People say now that it all started back in the 1970s, when church members decided to swear off styrofoam and bring in their own mugs. That simple commitment has been kept for more than thirty years – and it has grown into a broad concern for environmental stewardship at St. Thomas that we call Creation Care.
This ongoing commitment to Creation Care has changed how we think about our property. We have redesigned and replanted the foundation plantings, added and expanded the prayer garden, and created a community garden to donate food to the Monroe County Community Kitchen. Our joyful gardens are a testament to the beauty and abundance that God wills for all of humanity.
Other Creation Care commitments are less visible. As we’ve continued to move forward with remodeling and construction projects, our Green Team has kept us on track to make our building as green as possible with respect to roofing, insulation, windows, and other construction details. We continue to work on upgrading our lighting. In many cases that’s as straightforward as changing light bulb types, but we were able to significantly redesign and improve our sanctuary lighting in 2012, replacing incandescents with an all-new LED installation. Better, more energy-efficient lighting is planned for Heritage Hall as well.

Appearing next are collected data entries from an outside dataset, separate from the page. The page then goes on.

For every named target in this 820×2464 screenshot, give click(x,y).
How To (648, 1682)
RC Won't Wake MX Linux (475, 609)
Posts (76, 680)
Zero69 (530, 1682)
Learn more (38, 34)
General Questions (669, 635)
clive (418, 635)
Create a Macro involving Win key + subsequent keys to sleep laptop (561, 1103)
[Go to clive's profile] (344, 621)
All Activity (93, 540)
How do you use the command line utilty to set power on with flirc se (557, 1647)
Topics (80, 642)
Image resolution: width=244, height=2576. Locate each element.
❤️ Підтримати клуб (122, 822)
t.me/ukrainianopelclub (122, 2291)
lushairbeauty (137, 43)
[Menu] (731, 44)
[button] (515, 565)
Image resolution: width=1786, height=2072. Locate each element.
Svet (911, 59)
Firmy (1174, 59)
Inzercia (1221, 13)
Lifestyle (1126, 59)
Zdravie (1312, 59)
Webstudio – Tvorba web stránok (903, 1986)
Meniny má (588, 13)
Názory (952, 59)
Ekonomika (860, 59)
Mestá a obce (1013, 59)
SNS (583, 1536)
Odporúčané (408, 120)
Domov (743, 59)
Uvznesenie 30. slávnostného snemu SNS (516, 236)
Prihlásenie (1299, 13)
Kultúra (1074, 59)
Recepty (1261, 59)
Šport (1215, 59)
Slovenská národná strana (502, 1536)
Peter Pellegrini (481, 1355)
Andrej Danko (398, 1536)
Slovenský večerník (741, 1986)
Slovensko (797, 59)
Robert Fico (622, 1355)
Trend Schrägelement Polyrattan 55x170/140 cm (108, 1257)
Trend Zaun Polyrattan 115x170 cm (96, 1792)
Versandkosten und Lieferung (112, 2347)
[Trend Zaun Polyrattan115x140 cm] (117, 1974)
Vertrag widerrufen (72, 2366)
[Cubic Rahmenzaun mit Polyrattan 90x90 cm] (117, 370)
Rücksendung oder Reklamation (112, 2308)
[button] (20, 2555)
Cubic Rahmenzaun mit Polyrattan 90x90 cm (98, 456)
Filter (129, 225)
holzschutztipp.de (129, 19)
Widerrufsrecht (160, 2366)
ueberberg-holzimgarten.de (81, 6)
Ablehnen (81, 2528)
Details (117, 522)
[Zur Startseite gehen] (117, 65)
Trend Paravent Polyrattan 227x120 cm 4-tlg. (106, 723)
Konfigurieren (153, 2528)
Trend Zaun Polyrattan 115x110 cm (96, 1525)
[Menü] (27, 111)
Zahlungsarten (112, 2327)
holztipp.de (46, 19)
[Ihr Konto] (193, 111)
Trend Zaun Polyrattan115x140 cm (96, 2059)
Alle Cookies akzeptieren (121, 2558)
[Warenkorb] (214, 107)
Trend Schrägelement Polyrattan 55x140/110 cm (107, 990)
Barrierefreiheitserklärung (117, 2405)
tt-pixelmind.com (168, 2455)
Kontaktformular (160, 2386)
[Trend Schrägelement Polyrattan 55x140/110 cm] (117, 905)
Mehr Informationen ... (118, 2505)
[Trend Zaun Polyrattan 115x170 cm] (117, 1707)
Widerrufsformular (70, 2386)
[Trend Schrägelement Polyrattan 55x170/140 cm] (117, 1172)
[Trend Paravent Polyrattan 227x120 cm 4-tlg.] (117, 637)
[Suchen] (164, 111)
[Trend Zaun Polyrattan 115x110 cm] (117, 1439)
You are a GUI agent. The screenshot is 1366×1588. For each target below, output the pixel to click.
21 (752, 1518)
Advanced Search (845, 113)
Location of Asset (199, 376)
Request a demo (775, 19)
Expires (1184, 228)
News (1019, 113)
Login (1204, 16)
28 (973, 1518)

These efforts reduce energy costs and usage – and they model, for us and for others, appropriate care of the created order.
Creation Care is changing how we think about mission and spiritual growth. The Locavores spiritual growth group reflects together and shares with the whole congregation their explorations of the holiness of ethical food production and use. St. Thomas members are part of the Local Growers Guild and other local environmental environmental groups, and many members hold an annual plant sale to support ECHO, an international infrastructure-building NGO that works to connect farmers all over the world.
Our commitment to Creation Care is changing the ways the congregation relates to our community and to Indiana. We’ve helped to start two organizations that articulate the link between faith and environmentalism, Earth Care and the Indiana chapter of Interfaith Power and Light. We’ve also received some wonderful external gifts that have helped us put our visions to work, including a $25,000 grant from the Indiana State Office of Energy Development that helped to fund our solar array. Other congregations are coming to us to talk over these big projects – and it all started with the styrofoam cups.